Task item:
Copy the lines from the start of the records below through the line containing "The image size is (1100, 760).", both included, and leave out the pictures.
* * * * *
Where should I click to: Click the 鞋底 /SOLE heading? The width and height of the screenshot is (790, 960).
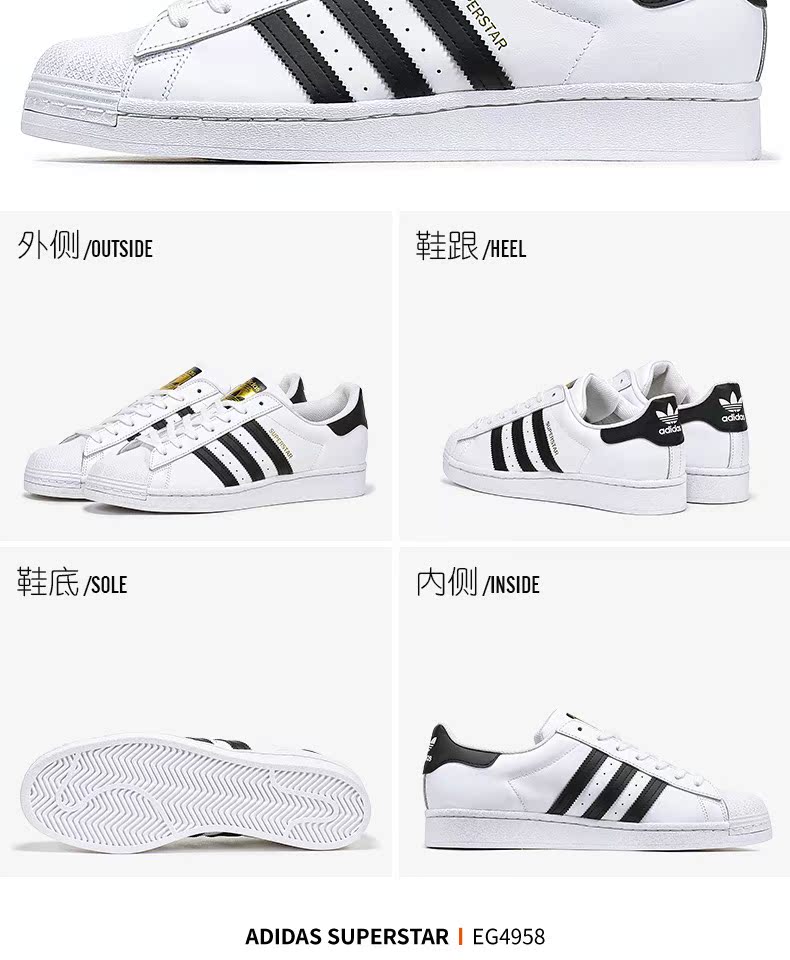[x=72, y=582]
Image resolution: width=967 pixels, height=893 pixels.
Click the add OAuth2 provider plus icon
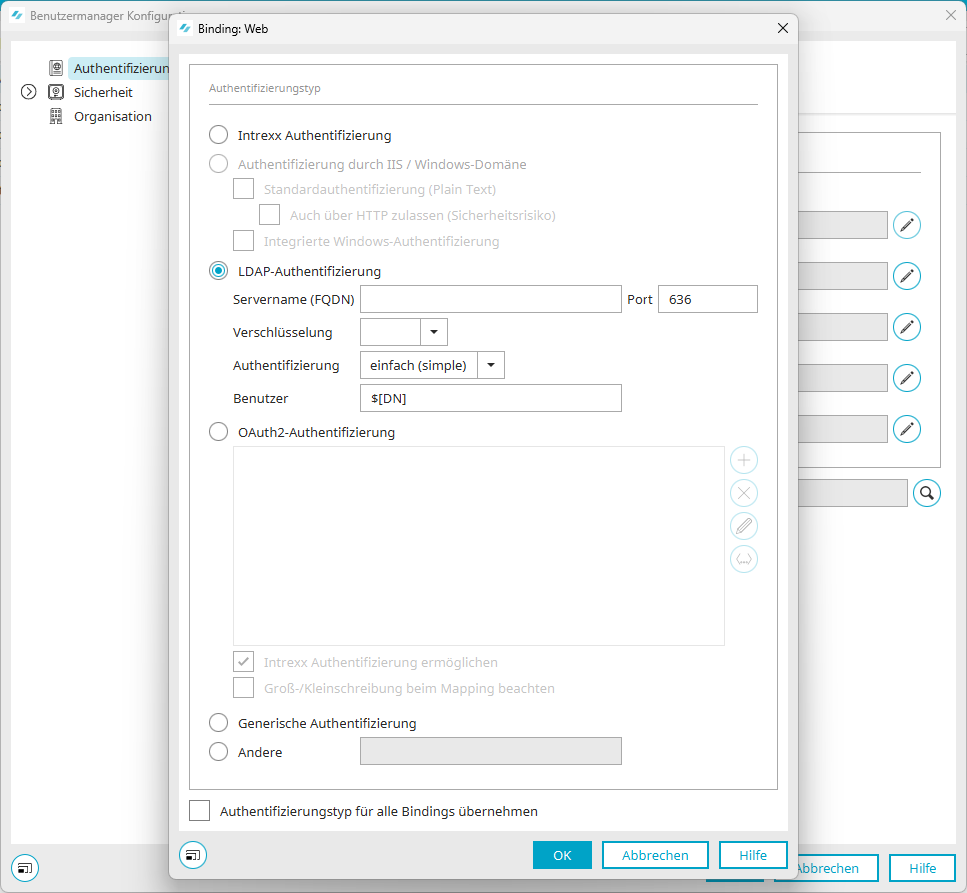point(744,460)
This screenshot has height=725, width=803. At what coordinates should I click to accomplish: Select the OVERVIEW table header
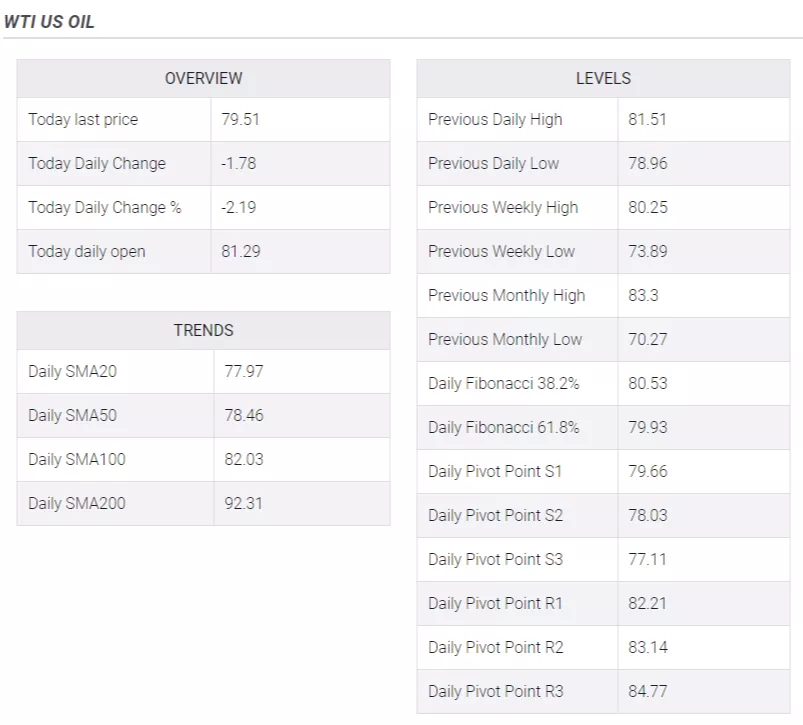[x=203, y=78]
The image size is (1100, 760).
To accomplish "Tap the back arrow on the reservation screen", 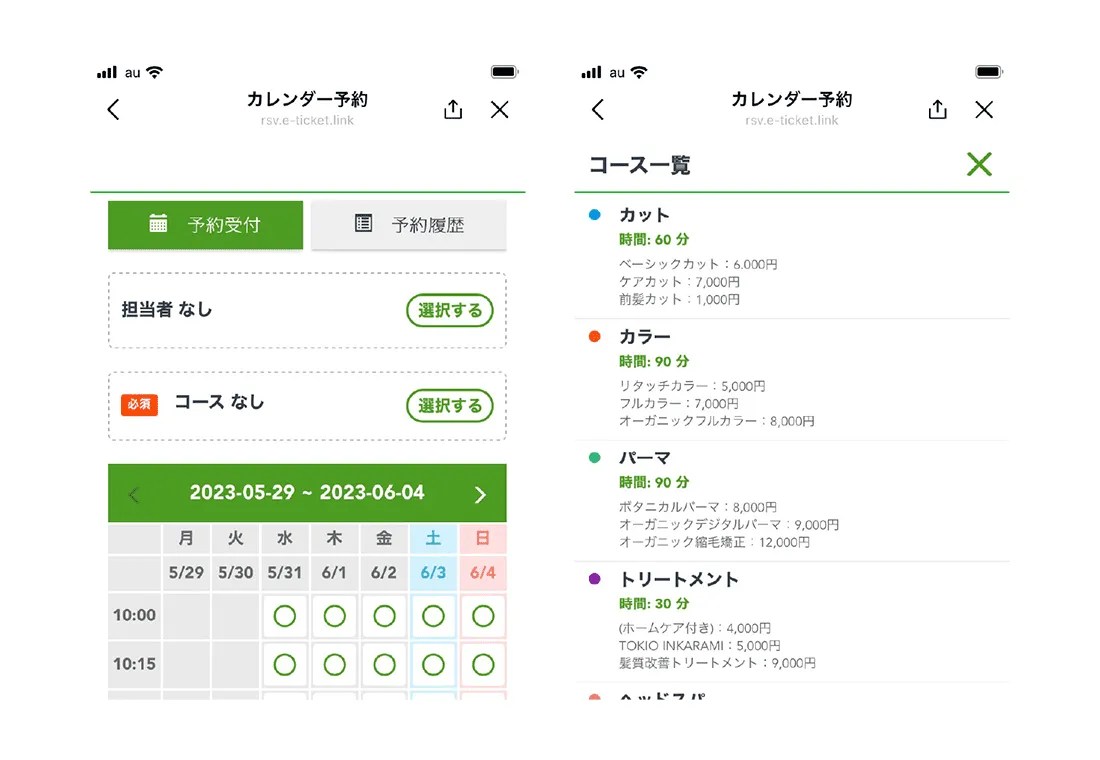I will (x=113, y=109).
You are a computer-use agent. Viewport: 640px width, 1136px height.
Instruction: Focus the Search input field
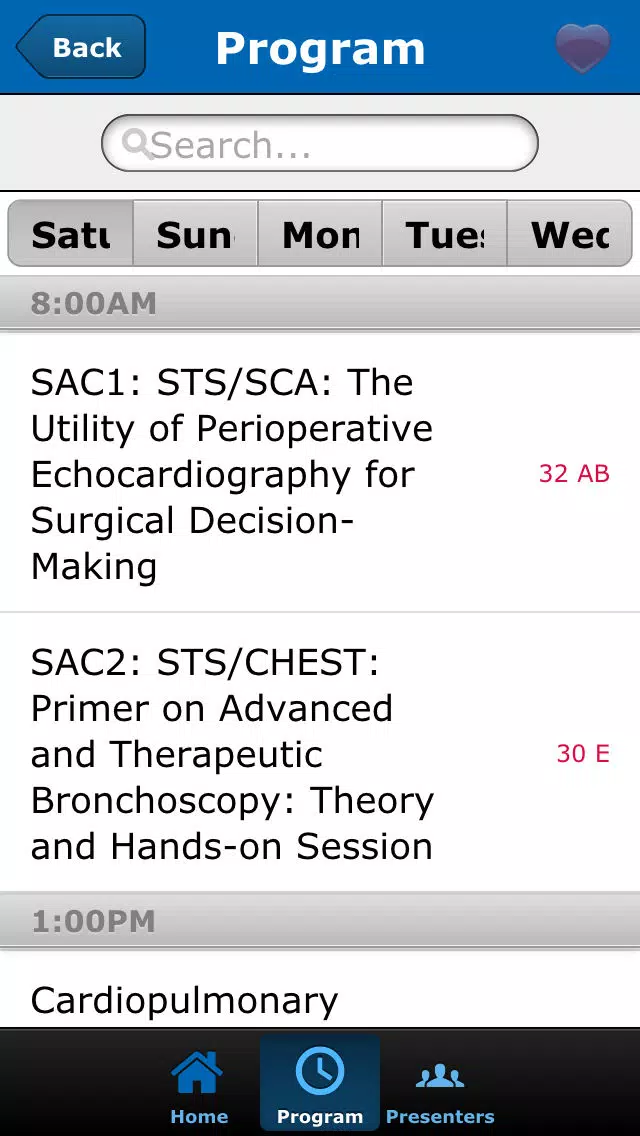coord(320,143)
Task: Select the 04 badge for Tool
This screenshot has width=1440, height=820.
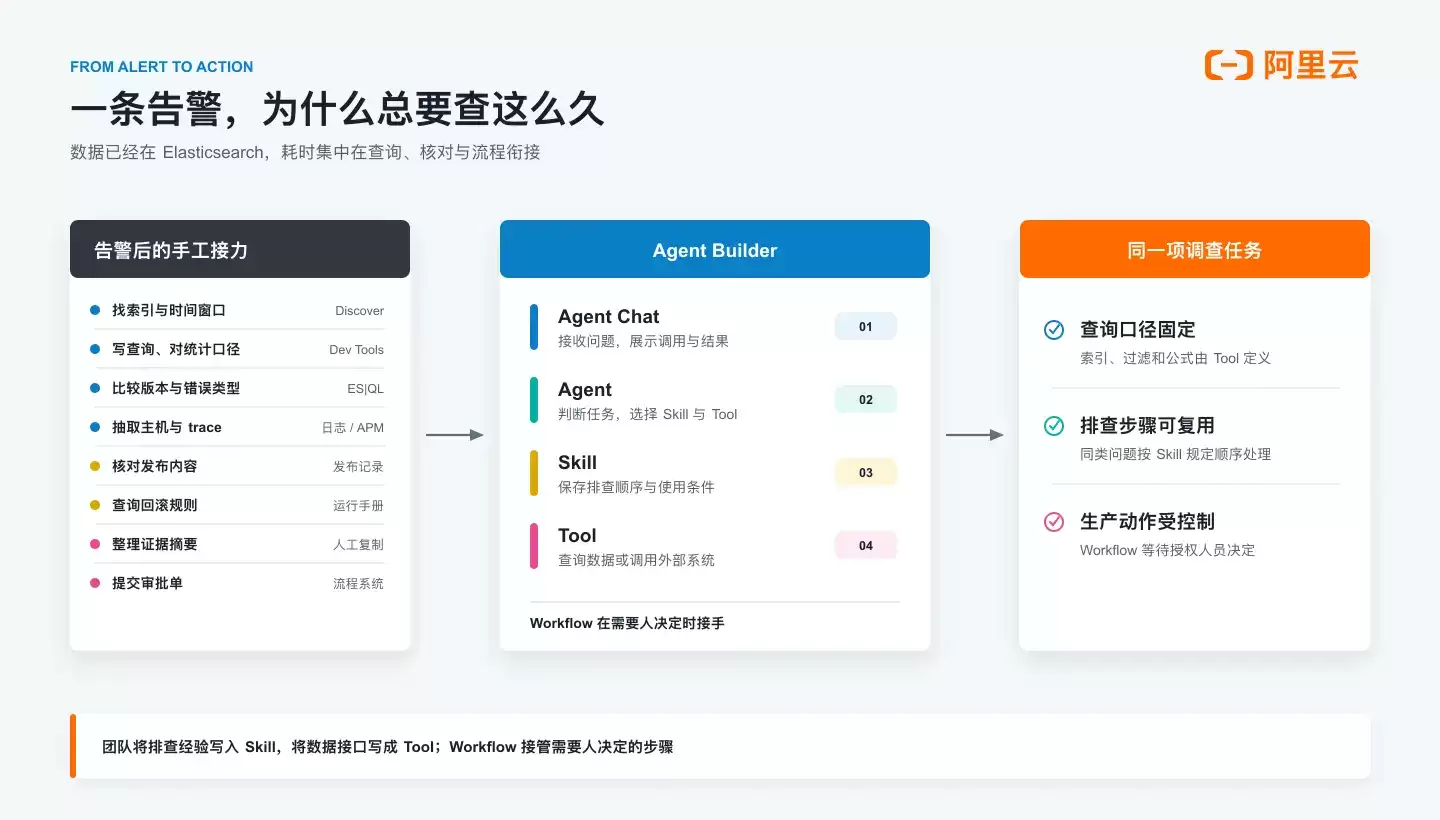Action: pyautogui.click(x=866, y=545)
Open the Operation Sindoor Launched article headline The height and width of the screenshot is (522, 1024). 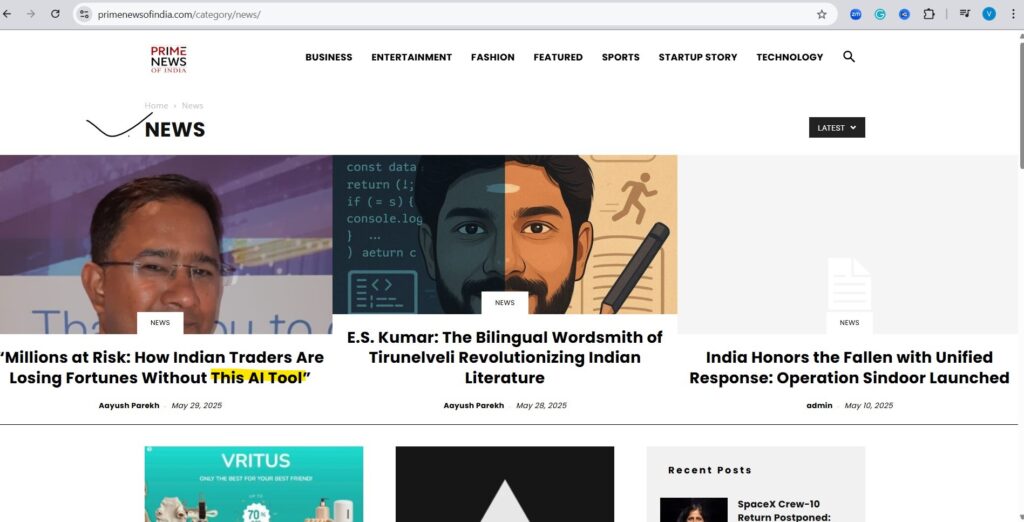(x=849, y=367)
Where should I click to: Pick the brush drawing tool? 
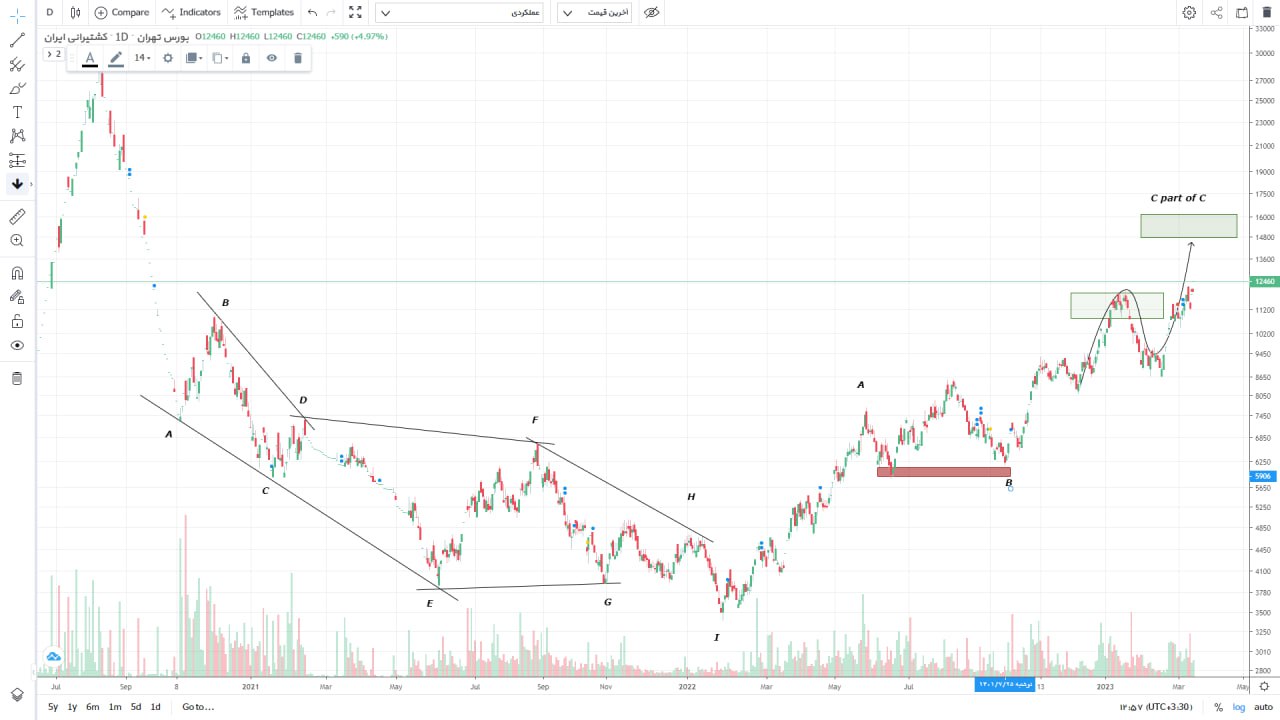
* * * * *
Response to this task:
Where should I click to: Click the 鞋底 /SOLE heading? The width and height of the screenshot is (790, 960).
[x=72, y=582]
Image resolution: width=967 pixels, height=893 pixels.
Click the add OAuth2 provider plus icon
point(744,460)
This screenshot has height=725, width=803. At what coordinates should I click to accomplish: Select the OVERVIEW table header
[x=203, y=78]
The image size is (1100, 760).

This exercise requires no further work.